In other words, the man is somewhat fascinating as a central figure—tragic in his personal and professional lives, filled with regret for losing the woman he loves and taking up this illegal enterprise for survival and/or as a way to possibly reunite with her, trapped in the past in a way that goes beyond metaphor by the end of Rohrwacher screenplay. O'Connor's performance is still, quiet, and internalized for the most part (Athur has an angry outburst on the train when a merchant presses him about his smell), and the longing on his face from memories of Beniamina or finding some item that hasn't been seen by human eyes for almost two millennia speaks more than the script often allows him to.

It's also the extent of this character, a man who regularly feels as if he's in the backdrop of his own story for everything Rohrwacher attempts to do with this material. There's the gang, for example, who live as social outcasts and sometimes break the fourth wall as if they're in a documentary about the subject of graverobbing (Shot on a mix of film stock, the movie does possess an aesthetic authenticity).

On a few occasions, the story stops for some local troubadours to sing of the thieves' adventures, their motives for stealing ancient relics, and Arthur's mystical skills and sad back story. The combination of realism and folklore may be an enticing distraction, but it still results in coming across as a redundant one in actual practice.

There's Beniamina's mother Flora (Isabella Rossellini), who takes Arthur into her dilapidated home as family, even as her own family tries to put her in a nursing home. She's a former music teacher, currently giving singing lessons to Italia (Carol Duarte) in exchange for the student's services as a live-in housekeeper. Italia and Arthur develop something of an unspoken romantic connection, as she teaches him the proper way to speak Italian with his hands and the two share the secret that Italia is hiding her children in the sizeable manor. Of course, Arthur's love for a dead woman prevents that from going too far—or anywhere, for that matter.

The problem isn't that this story doesn't take a familiar, obvious route, however. It's that the constant diversions—with songs, formal shifts in terms of the filmmaking approach, and even whole threads and characters with little ultimate purpose—prevent the material from examining this character, his moral and ethical dilemmas in doing this kind of work, and the underground world—both literally and in terms of the law—of which he is a part.

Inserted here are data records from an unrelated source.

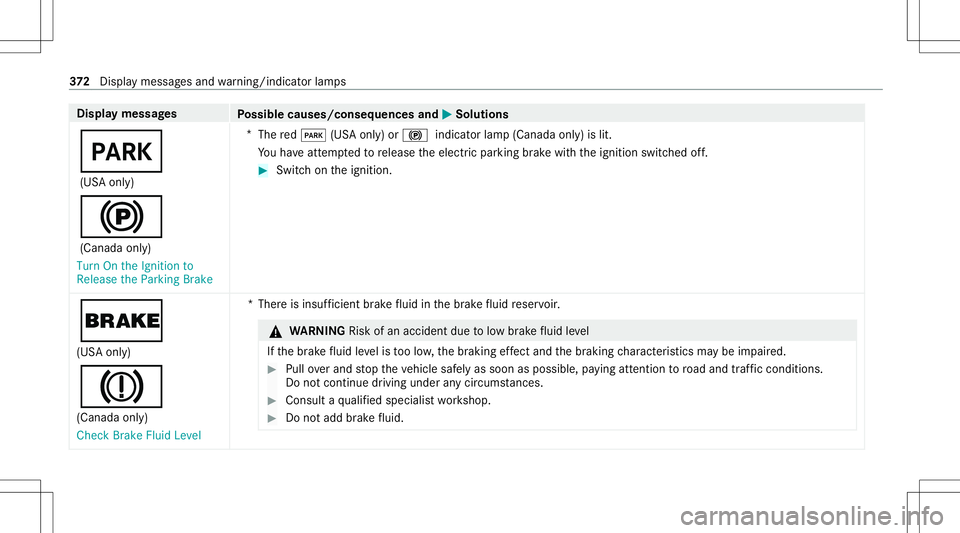The image size is (960, 533).
Task: Click the Canada brake exclamation circle icon
Action: (121, 387)
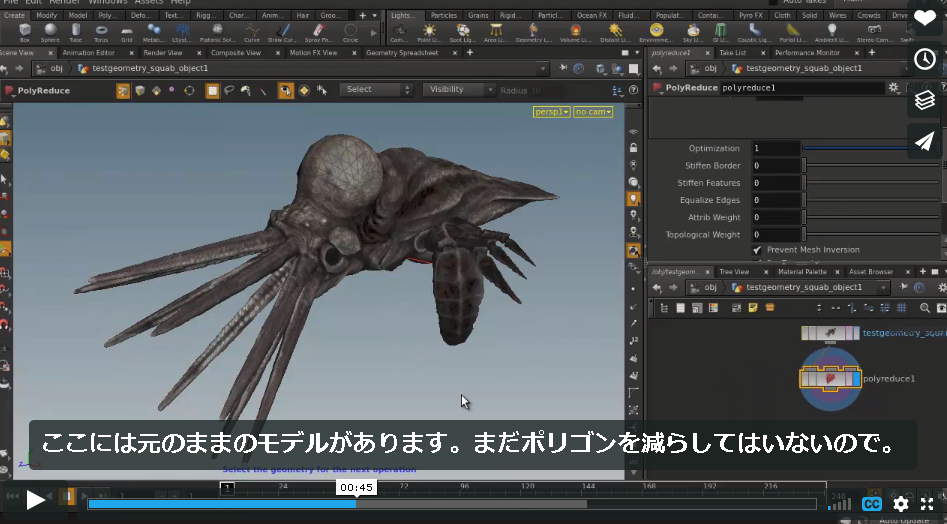Toggle closed captions CC button
Screen dimensions: 947x524
tap(872, 503)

Some of the specifics of this world are quirkily intriguing, such as how the artifact dealer practices out of a veterinary clinic, and momentarily poignant, such as the way the colors of paintings on the wall of a tomb instantly fade as soon as air from the outside is allowed in. A nightmare of sorts, in which Arthur is confronted by familiar faces explaining how much he has taken from them, is eerie in confronting the man's crisis of conscience.

If anything, the amalgamation of techniques, ideas, and storytelling threads does give La Chimera a sense of the transitory. Everything is fleeting—from memories, to relationships, to professional connections, to ideals. Much of what Arthur experiences is left unresolved by the end. That's clearly a significant part of the point of this movie, but the ways in which Rohrwacher engages in that approach often makes it feel as if the movie is uncertain of its purpose.